In verità per parecchi anni ho sperato che un simile sito web venisse costruito da qualche Istituto specializzato (che gode di finanziamenti statali). In particolare speravo nella rapida realizzazione del Progetto CAIE (Corpus Automatizzato delle Iscrizioni Etrusche, nato nel 1990) dell’Istituto per l'Archeologia Etrusco-Italica, progetto che fino ad ora non ha prodotto alcun frutto tangibile: la home-page di questo Istituto rinvia sempre alla pagina (http://soi.cnr.it/~iaei/caie.htm) nella quale si legge il seguente testo redatto da Maristella Pandolfini per la rivista "Archeologia e Calcolatori", 7, 1996 :

To be honest, I have been longing and hoping for several years that the one or the other Institute (funded by the Italian government) was possibly going to put on line the Etruscan texts. In particular, I took for it the word of the directors of project CAIE (Corpus Automatizzato delle Iscrizioni Etrusche -- Computerized Corpus of Etruscan Inscriptions, founded in 1990) as publicized in their homepage (http://soi.cnr.it/~iaei/caie.htm). Unfortunately the project had no outcome to date. Hereunder is the text which was also published by Maristella Pandolfini in the Italian magazine "Archeologia e Calcolatori" 7 (1996):


Progetto CAIE
Corpus Automatizzato delle Iscrizioni Etrusche

Il progetto CAIE, iniziato nel 1990, si propone di creare una banca-dati che raccolga i monumenti etruschi iscritti, dando importanza non solo al testo ma anche al contesto extra-linguisico (cioè a tutti quegli elementi che riguardano l'origine e le caratteristiche dell'oggetto iscritto, le sue peculiarità grafiche, ecc.). Lo scopo è quello di creare una nuova raccolta esaustiva dei testi etruschi che sfrutti le possiblità offerte dalla archiviazione e gestione automatizzate dei dati e che soddisfi l'esigenza di trattare contemporaneamente le informazioni relative al monumento e il testo correlato. Il primo sistema scelto per l'Information Retrieval è stato il programma FUL/TEXT, appositamente adattato alle peculiarità grafiche dell'etrusco, attraverso il quale già sono stati schedati 5000 dei 10000 documenti conosciuti.
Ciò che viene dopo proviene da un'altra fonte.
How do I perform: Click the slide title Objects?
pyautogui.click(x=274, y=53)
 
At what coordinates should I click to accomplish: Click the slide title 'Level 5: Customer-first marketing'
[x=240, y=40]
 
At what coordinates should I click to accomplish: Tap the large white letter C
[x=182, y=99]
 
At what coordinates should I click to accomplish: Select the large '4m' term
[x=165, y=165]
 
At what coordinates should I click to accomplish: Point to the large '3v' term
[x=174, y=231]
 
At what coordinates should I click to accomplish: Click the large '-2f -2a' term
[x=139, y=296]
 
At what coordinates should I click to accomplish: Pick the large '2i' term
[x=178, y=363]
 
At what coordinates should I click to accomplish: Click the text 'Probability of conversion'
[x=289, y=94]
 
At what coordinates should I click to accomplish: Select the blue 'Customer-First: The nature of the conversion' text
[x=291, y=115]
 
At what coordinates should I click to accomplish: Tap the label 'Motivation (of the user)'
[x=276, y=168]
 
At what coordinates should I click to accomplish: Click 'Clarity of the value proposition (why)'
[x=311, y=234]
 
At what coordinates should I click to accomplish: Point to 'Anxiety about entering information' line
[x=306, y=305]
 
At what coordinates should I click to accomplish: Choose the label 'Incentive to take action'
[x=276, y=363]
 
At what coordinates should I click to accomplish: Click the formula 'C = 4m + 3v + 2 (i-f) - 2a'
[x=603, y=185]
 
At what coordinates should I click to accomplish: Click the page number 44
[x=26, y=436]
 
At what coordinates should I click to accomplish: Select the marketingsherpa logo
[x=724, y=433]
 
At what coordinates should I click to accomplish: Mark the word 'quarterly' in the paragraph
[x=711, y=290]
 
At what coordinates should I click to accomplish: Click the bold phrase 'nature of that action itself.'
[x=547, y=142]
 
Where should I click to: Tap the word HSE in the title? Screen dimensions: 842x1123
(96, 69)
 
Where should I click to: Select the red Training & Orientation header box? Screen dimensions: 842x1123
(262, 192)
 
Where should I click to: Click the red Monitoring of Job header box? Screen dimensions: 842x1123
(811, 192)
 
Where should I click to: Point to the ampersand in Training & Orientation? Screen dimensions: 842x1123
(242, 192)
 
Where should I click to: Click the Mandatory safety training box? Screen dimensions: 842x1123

Ogni documento all'interno del programma è composto di due elementi: il "profilo" e il "testo"; il primo è stato pensato per rispondere a quesiti sia archeologici che epigrafici correlabili con interrogativi relativi al testo ed è strutturato in campi; il secondo invece corrisponde alla trascrizione dell'iscrizione e contiene dati non strutturati in formato libero e in caratteri ASCII. 

Le potenzialità di una banca-dati così organizzata sono molteplici. Le ricerche, basate su condizioni logiche (AND, OR, NOT, prossimità, adiacenza, frase) operanti su tutte le parole sia del "profilo" che del testo, possono essere effettuate all'interno di uno schermo predisposto per questa procedura o direttamente sui campi presenti nel "profilo" del documento.

Sarà inoltre possibile approntare indici tematici, ad esempio un "indice delle frequenze lessicali" con il numero delle attestazioni ripartito secondo i "tipi" di iscrizioni così da avere l'immediata percezione degli ambiti di impiego del lemma, ad esempio funerario, sacrale, giuridico.

E' attualmente in fase di studio presso l'Istituto un nuovo sistema di archiviazione dei documenti che, partendo dal lavoro già fatto, si adegui allo sviluppo delle tecnologie informatiche e sfrutti meglio nuovi e più potenti sistemi di gestione dei dati.


Sul numero  9 (1998) della medesima rivista "Archeologia e Calcolatori", il dr. Berardino Limata, annunciava "il nuovo sito Web dell’Istituto per l'Archeologia Etrusco-Italica", riproponendo negli stessi termini il progetto CAIE, ma su tale sito non è ancora apparsa alcuna iscrizione. 

On vol. 9/1998 of the same magazine, i.e. "Archeologia e Calcolatori", Dr. Berardino Linata announced "the new Web site of the Institute for Etruscan-Italic Archaeology", which purports to attain, much in the same terms, the CAIE project. Yet, on this site, no inscription was published up to date.

D’altronde potrebbe anche darsi che quando il progetto fosse realizzato, soltanto una ristretta cerchia di studiosi potrebbe accedervi. Il che va contro la mia concezione della ricerca scientifica.

It might also happen that, should the project be finalized, only a restricted circle of researchers could access it. Which is against my very conception of what scientific research should be like.